L'enquête a donné lieu au rapport de laboratoire suivant :
- LP 082/2004 – Compressor Failure (défaillance du compresseur)
Ce rapport peut être obtenu sur demande au Bureau de la sécurité des transports du Canada.
Faits établis
Fait établi quant aux causes et aux facteurs contributifs
- La défaillance du compresseur a été causée par la séparation d'une aube mobile du 2e étage sous l'effet d'une fatigue mégacyclique, laquelle avait pris naissance au bord d'attaque de cette aube ou près de ce bord. Les dommages mécaniques causés après la rupture dans la zone d'origine ont empêché de déterminer la cause de l'amorce de fatigue.
Autre fait établi
- Des signes de dommages causés par des corps étrangers ont été relevés, mais leur influence à titre d'élément déclencheur de l'amorce de rupture de l'aube mobile du 2e étage compresseur n'est pas concluante.
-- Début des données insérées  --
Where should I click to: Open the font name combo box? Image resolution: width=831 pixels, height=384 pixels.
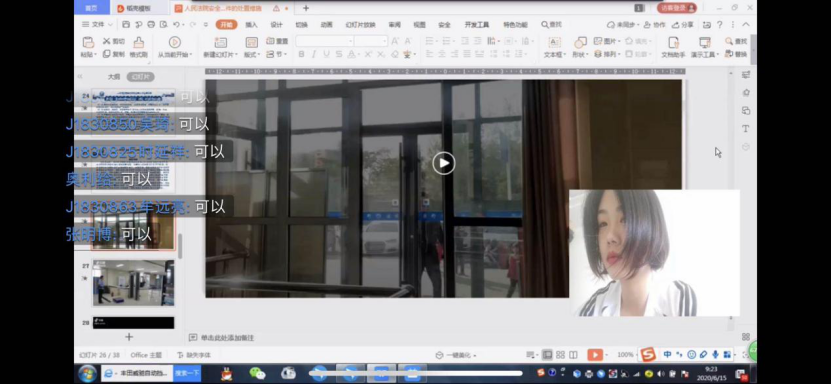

Le présent rapport met un terme à l'enquête du Bureau de la sécurité des transports du Canada (BST) sur cet événement. Le Bureau a autorisé la publication du rapport le .
Annexes
Annexe A - Composants du compresseur expédiés pour analyse
Moteur Rolls Royce Allison 250-C20B,
numéro de série CAE-836346
Composant | Référence | Numéro de série |
---|---|---|
Volute | 6851574F | AP18581 |
Carter d'admission | 6890530-B | 22977 |
Support arrière | 6851430 | ER22658 |
Coquilles de carter | 23057142 | 26792 |
Diffuseur avant | 6870811 | ER-29772 |
Distributeur | 6870813 | |
Arbre porte pignons à accouplement droit | 23031922-C | CG124630 |
Boîtier de roulement | 6893617-C260 | 17 |
Boulons et écrous divers | N/D | N/D |
Roulement numéro 1 | 6898607 | HAZ101 |
Roulement numéro 2 | 6889093 | HAQ799 |
Bague d'appui du joint carbone | 23034513B | 63005SOCN |
1er étage rotor du compresseur | 6890501 | KR69611 |
2e et 3e étages rotor du compresseur | 23060422 | C36140 |
4e étage rotor du compresseur | 23060404 | C34556 |
5e étage rotor du compresseur | 23060405 | ER41944 |
6e étage rotor du compresseur | 23060406 | ER41335 |
Rouet centrifuge | 3058147-C | KR99876 |
Débris et morceaux d'aubes mobiles | N/D | N/D |
Annexe B - Photos 3 à 8 montrant la défaillance par fatigue de l'aube mobile du 2e étage compresseur
Annexe C - Analyse de la particule présente sur l'aube mobile du 1er étage
Les photos 9 et 10 sont des images du MEB montrant la marque d'impact au bord d'attaque de l'aube mobile du 1er étage où se trouve une petite particule incrustée.
Annexe D - Réexamen du rotor du 2e étage
Les photos 11 à 14 sont des images du microscope électronique à balayage de la région endommagée située près du bord d'attaque de l'aube du rotor du 2e étage qui montrent des signes de porosité ainsi que la direction dans laquelle s'est propagée la crique de fatigue.